Печальная мысль вдруг кольнула ее.
— Ты заказал этот герб до того, как узнал правду обо мне? — спросила она, с бьющимся сердцем ожидая его ответа.
— После. — Он мягко привлек ее к себе и поцеловал в щеку. — Твоя тайна наоборот подтолкнула меня поскорее это сделать, чтобы доказать тебе, что я не считаю тебя неровней. Я давно подумывал заказать его, но мешали вечные мои походы. И вдруг набрел на того искусного монаха. Вышивальщица уже вышивает для тебя флаг.
Спасибо тебе, любимый, никогда даже и не мечтала о том, что у меня будет свой флаг, с моим собственным гербом.
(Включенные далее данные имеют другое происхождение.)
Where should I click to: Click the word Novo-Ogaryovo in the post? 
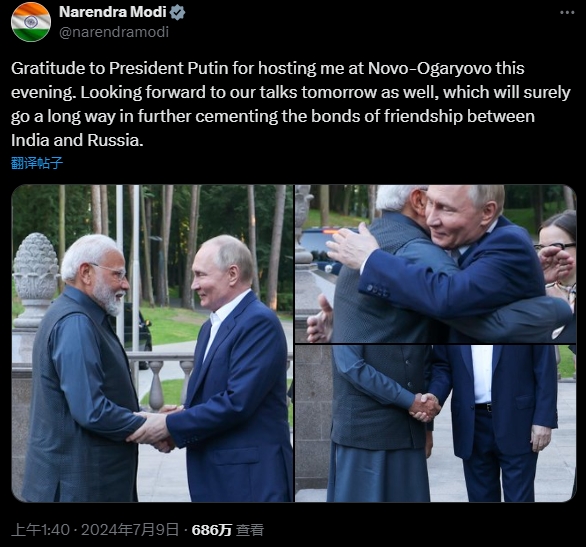click(x=430, y=68)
— А потом мы сделаем другой герб: со знаками отличия Рэвенскрэгов, де Джиров, а твою розу поместим в центре, — размечтался Генри, вовсе не уверенный в том, что законы геральдики допускают подобные вольности в расположении символов, ну ничего. Здесь, в Йоркшире, он сам себе голова.
Когда он заговорил о де Джирах, ее улыбка померкла. Она хотела было запротестовать, но вспомнила, что теперь она наследница сэра Исмея и действительно имеет право использовать в своем гербе его леопарда, изготовившегося к прыжку. Генри был так чуток и великодушен, что не поставил на ее гербе оскорбительной полоски, которую обычно рисуют на гербах незаконнорожденных.
— А скоро мой флаг будет готов?
— Надеюсь, уже сегодня. Так что в первое же свое путешествие ты отправишься под реющим знаменем.
— Значит, на днях.
— Что? — Его пальцы, старательно сворачивавшие пергамент, замерли. — На днях? И куда это ты собралась?
— Туда же, куда и ты.
— Ну уж нет. Это слишком опасно.
Она упрямо стиснула губы и вздернула подбородок — ему слишком хорошо был знаком этот жест, не предвещавший покорности.
— Опасно? Нашел, чем меня испугать, я столько опасностей пережила за последнее время…
— Но это невозможно, любимая. Солдат не имеет права брать с собой жену, отправляясь на битву.
— Однако некоторые берут.
Генри нечем было возразить, некоторые его соратники действительно брали с собой жен, но обычно это делали те, у кого в ближайшем от лагеря поместье либо в городе имелись друзья или родственники — к ним они и поселяли своих леди.
Однако в тех местах, куда они едут на сей раз, у Генри не было родичей.
— Тебе негде будет остановиться. Не станешь же ты спать в палатке, тебя будут окружать сотни, тысячи солдат.
— А где спит наша королева? Она ведь тоже путешествует вместе со своей армией, да при ней еще младенец. Разве не так?
Генри хмуро кивнул;
— Да, она не отлучается от армии, но солдатам вовсе не нравится, что она таскает за собой ребенка. Детям на войне делать нечего.
— Но я ведь не тащу за собой ребенка, я еду одна. Я могу остановиться в лагере королевы, вместе с ее придворными дамами. Ты ведь достаточно знатен, чтобы испросить у нее эту милость. И никто, кроме тебя, не поставляет ей такого количества солдат, верно?
И снова у Генри не нашлось возражений. Дьявольщина, как ловко она загнала его в угол.
— Ну а сама дорога? Я же буду все время волноваться, как ты да что с тобой. Лучше останься в замке, здесь ты будешь в безопасности.
Они переглянулись и вдруг разом расхохотались: последнее утверждение Генри было весьма сомнительно.